RuntimeInfo info = diagnostics.info();
DsmRuntimeState state = diagnostics.state();
ClusterView clusterView = diagnostics.clusterView();
int totalEntries = diagnostics.totalEntries();
List<CollectionDiagnostics> collections = diagnostics.collections();
List<LeaseCollectionDiagnostics> leaseCollections = diagnostics.leaseCollections();

1. Check Runtime State

First answer: is the runtime alive and ready?

text
state != expected
	|
	+--> runtime not started
	+--> lifecycle not fully ready
	+--> shutdown path already triggered

If the runtime is not ready, do not start with collection-level debugging.

2. Check Cluster View

clusterView() answers whether the node sees the peers you expect.

java
ClusterView clusterView = diagnostics.clusterView();

String clusterId = clusterView.clusterId();
String serviceId = clusterView.serviceId();
NodeInfo self = clusterView.self();
List<NodeInfo> activeMembers = clusterView.activeMembers();

Interpretation:

  • no peers: membership or isolation boundary issue
  • unexpected peers: clusterId or serviceId boundary issue
  • self present but others absent: discovery, network, or service-family mismatch

ASCII view:

text
ClusterView
  clusterId   = prod-eu-west
  serviceId   = gateway-service
  self        = node-a
  activeNodes = [node-a, node-b, node-c]

3. Check Collection Diagnostics

collections() tells you what is actually registered and how many entries the local runtime currently knows.

java
for (CollectionDiagnostics collection : diagnostics.collections()) {
	System.out.println(collection.locator());
	System.out.println(collection.schemaId());
	System.out.println(collection.consistencyTier());
	System.out.println(collection.entryCount());
}

Use it to answer:

  • is the expected locator registered?
  • is the schema ID what this deployment expects?
  • is the consistency tier aligned with the intended collection type?
  • is the local entry count clearly wrong?

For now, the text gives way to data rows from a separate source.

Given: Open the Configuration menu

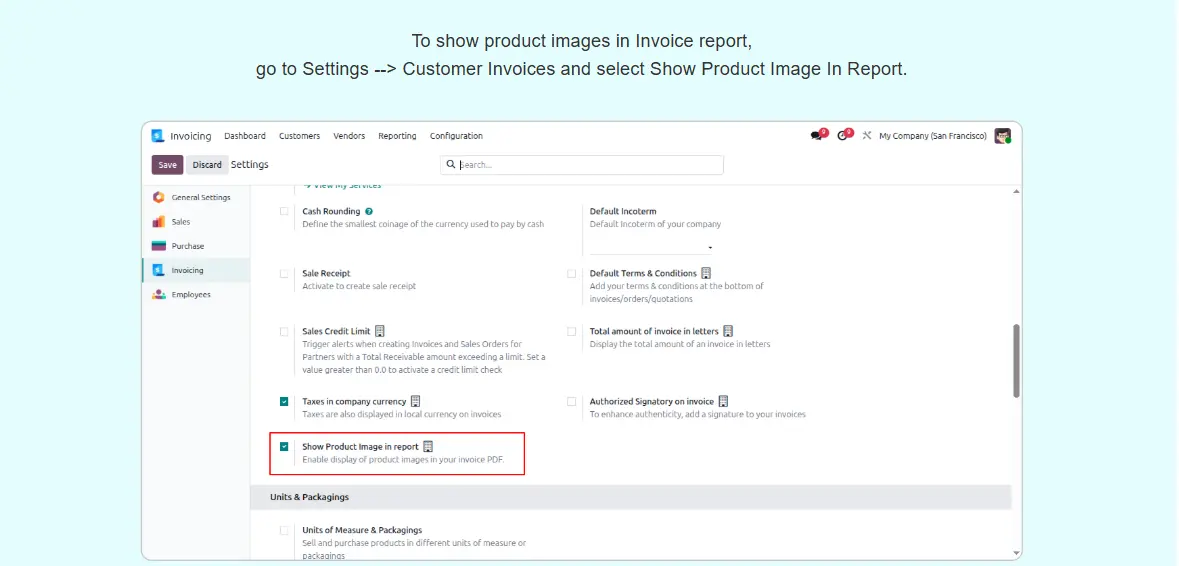Looking at the screenshot, I should point(456,136).
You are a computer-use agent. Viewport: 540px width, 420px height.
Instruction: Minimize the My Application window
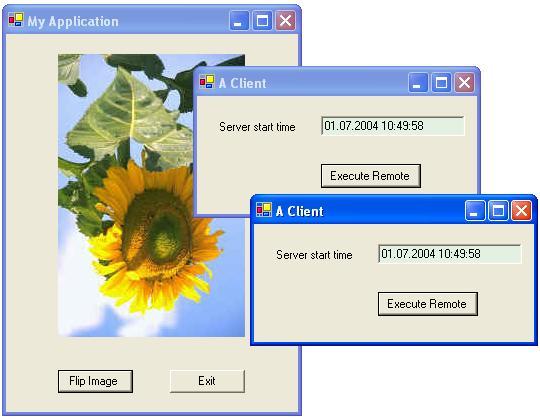coord(239,21)
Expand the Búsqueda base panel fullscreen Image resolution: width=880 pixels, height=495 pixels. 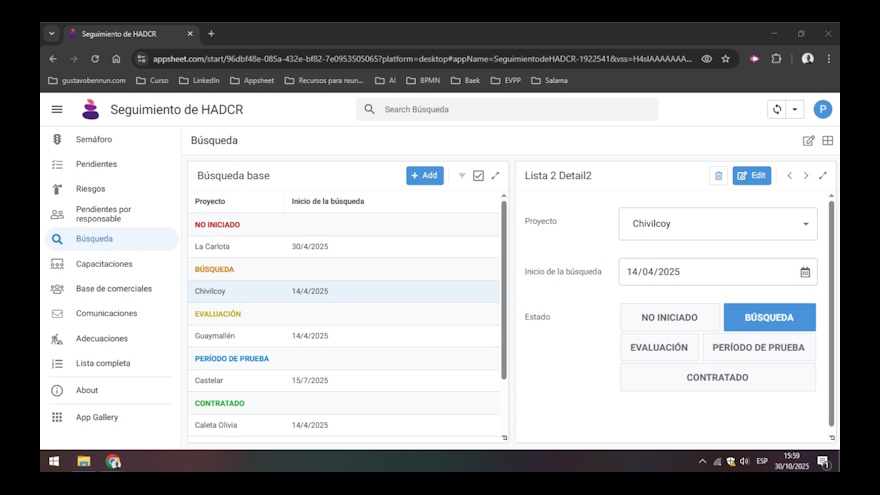[495, 176]
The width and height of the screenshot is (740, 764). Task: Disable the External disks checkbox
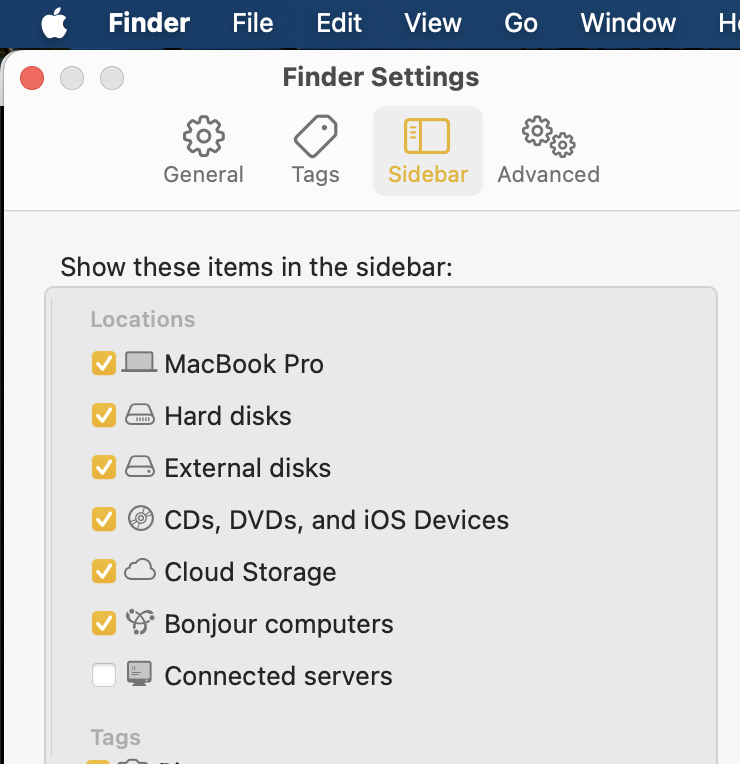(x=103, y=467)
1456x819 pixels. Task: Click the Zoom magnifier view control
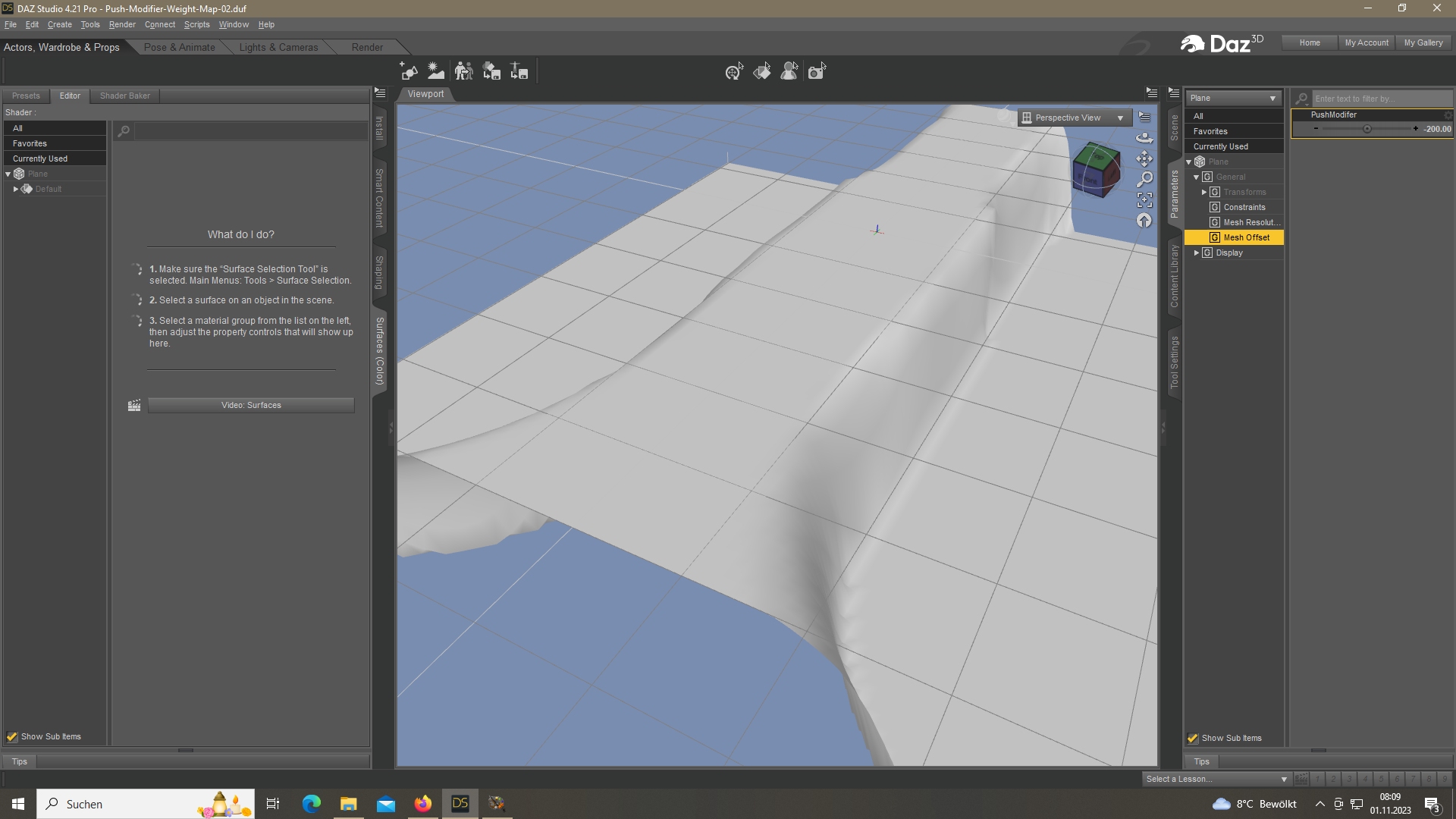(x=1144, y=179)
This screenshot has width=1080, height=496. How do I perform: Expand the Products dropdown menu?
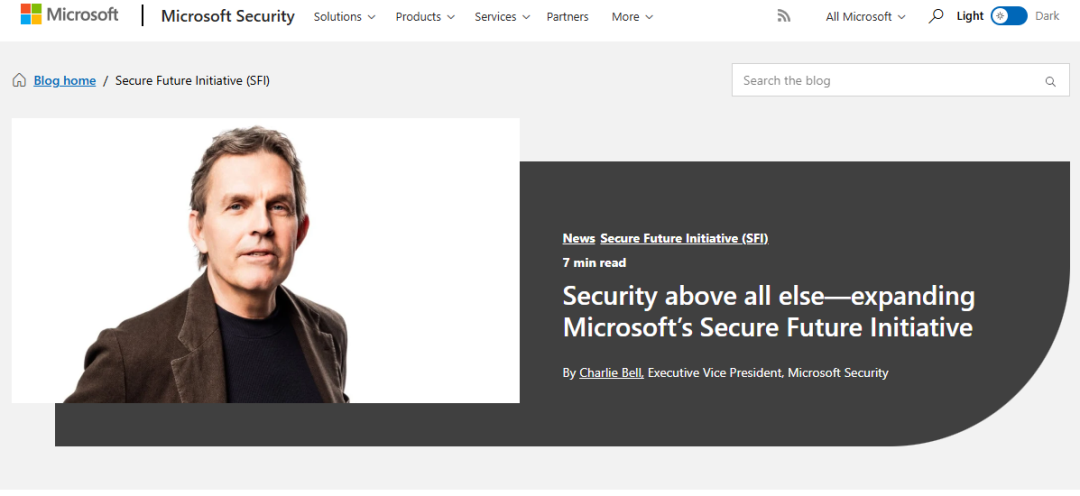coord(425,17)
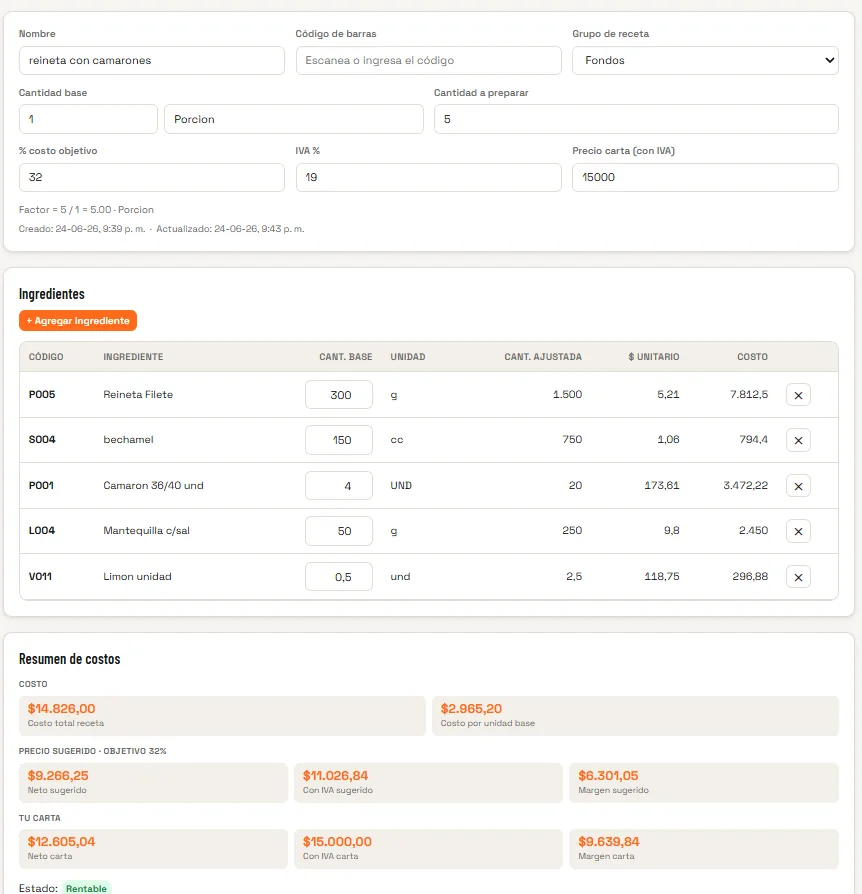
Task: Edit the % costo objetivo field
Action: pyautogui.click(x=152, y=177)
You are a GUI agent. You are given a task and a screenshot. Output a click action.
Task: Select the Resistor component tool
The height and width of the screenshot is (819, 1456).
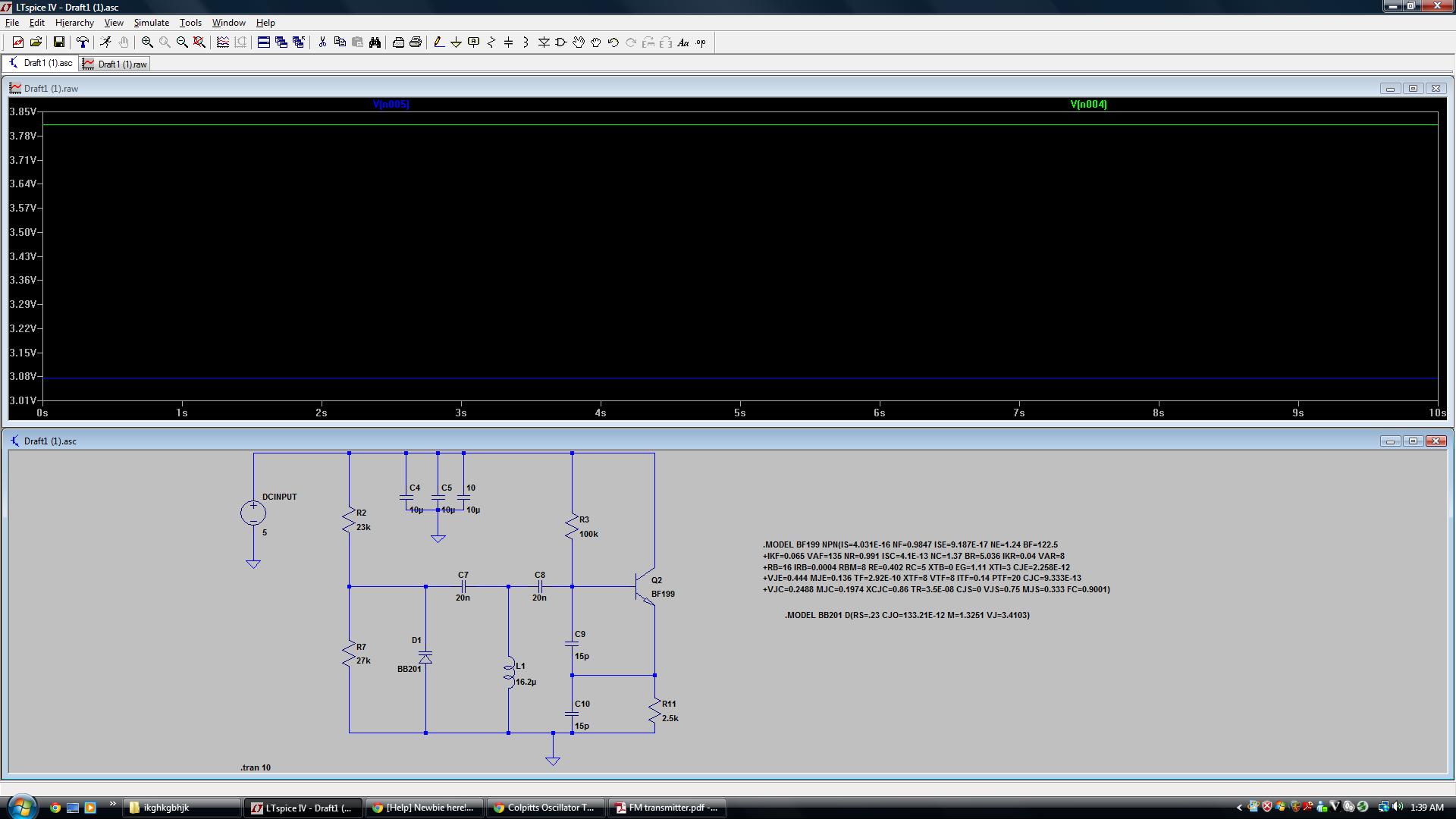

4. Check Lease Diagnostics

For lease collections, leaseCollections() is where ownership churn and rejection patterns become visible.

Important fields include:

  • activeHolders
  • acquireSuccessCount
  • acquireRejectCount
  • uncertainAcquireCount
  • renewSuccessCount
  • renewRejectCount
  • transferSuccessCount
  • transferRejectCount
  • releaseSuccessCount
  • releaseRejectCount
  • observedFencingRejectCount
  • lastExpiredHolderCleanupLatencyMs

ASCII interpretation:

text
lease collection healthy
	activeHolders                     ~= expected shard owners
	acquireSuccessCount               grows occasionally
	renewSuccessCount                 grows steadily
	renewRejectCount                  stays low
	observedFencingRejectCount        stays near zero

lease collection unhealthy
	activeHolders                     flaps
	acquireRejectCount                spikes
	uncertainAcquireCount             grows
	renewRejectCount                  grows
	cleanup latency                   high or unstable

Practical Diagnostic Workflow

text
request fails or ownership looks wrong
	|
	+--> diagnostics.state()
	|       |
	|       +--> not ready -> fix lifecycle first
	|
	+--> diagnostics.clusterView()
	|       |
	|       +--> peers missing -> inspect membership / serviceId / clusterId
	|
	+--> diagnostics.collections()
	|       |
	|       +--> locator missing or wrong -> inspect registration / Spring config
	|
	+--> diagnostics.leaseCollections()
			|
			+--> reject/churn signals -> inspect lease timing and fencing flow

What Diagnostics Does Not Replace

Diagnostics is a point-in-time snapshot. It does not replace metrics, logs, or long-window trend analysis. Use it as the first structured read, then correlate with observability signals.